Mask type and coverage made a significant difference in accuracy. Light blue masks caused lower error rates than black masks. Masks that cover more of the face, such as rectangular or surgical masks, gave higher false negative rates, especially when the mask covers most of the nose.
“This all makes sense—the more of the face that you cover, the less information the algorithms have to extract to do matching with,” Ngan says.
“The amount of nose coverage had an impact on accuracy; we saw about a factor of five decrease in error rates in low masks when compared to high masks,” she adds. “Depending on the application and policies of the environment in which the system is deployed, there could be accuracy reasons to have the user pull their mask down to below the nose for authentication.”
The study had limitations, however. Because of the use of digitally applied masks, which were used instead of developing a new mask-centric data set due to time and resource restrictions, researchers could not assess how the algorithms would handle the wide variety of shapes, textures, and patterns on real face masks, or how mass-produced masks would sit on different face shapes. The image subjects were also cooperative, Ngan says, meaning that most of the subjects were looking straight into the camera. That is unlike trying to authenticate people on the move—walking toward a doorway, for example, or from broad surveillance footage—which could challenge accuracy rates.
The researchers also acknowledged that the results apply to algorithms provided to NIST before the pandemic struck, and that these algorithms were developed without the expectation that they would be tested on masked face images. Ngan adds, however, that the research is ongoing, and as more developers submit post-COVID-19 algorithms or updates to be tested, the NIST leaderboard of the most accurate systems continues to change.
“We recently updated our face mask leaderboard (on the NIST website) with results from a number of algorithms that were submitted to us after the pandemic began,” she says. “While we don’t have information on whether they were specifically designed with face coverings in mind, it’s pretty clear based on the results that there are some developers that have been looking at the face mask problem.
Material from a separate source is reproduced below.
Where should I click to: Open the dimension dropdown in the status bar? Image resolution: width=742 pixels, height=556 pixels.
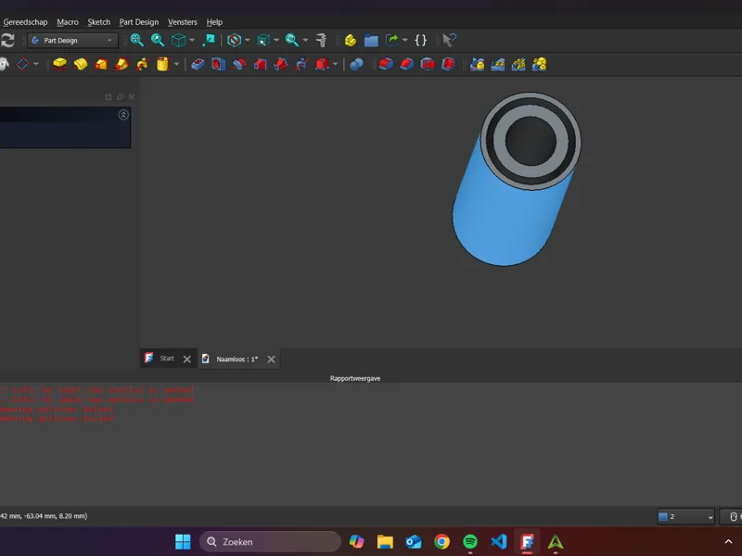[x=685, y=517]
And for some developers, we have seen significant improvement in accuracy on masked faces compared to pre-pandemic algorithms.”
Ngan notes that developers looking to adapt algorithms to face mask use can extract more data points around the periocular region (around the eyes), which is usually unhampered by mask use. Other developers are retraining systems to account for masked images.
NIST emphasizes the need to evaluate algorithms in the space where they are used to test accuracy in the field, putting the onus on system owners and operators to “know your algorithm.” In addition, security leaders can ask their system providers about updates, and push for solutions that can handle both masked and unmasked images, Ngan adds.
A new report evaluating “mask-enabled” algorithms submitted to NIST in recent months is expected later in 2020.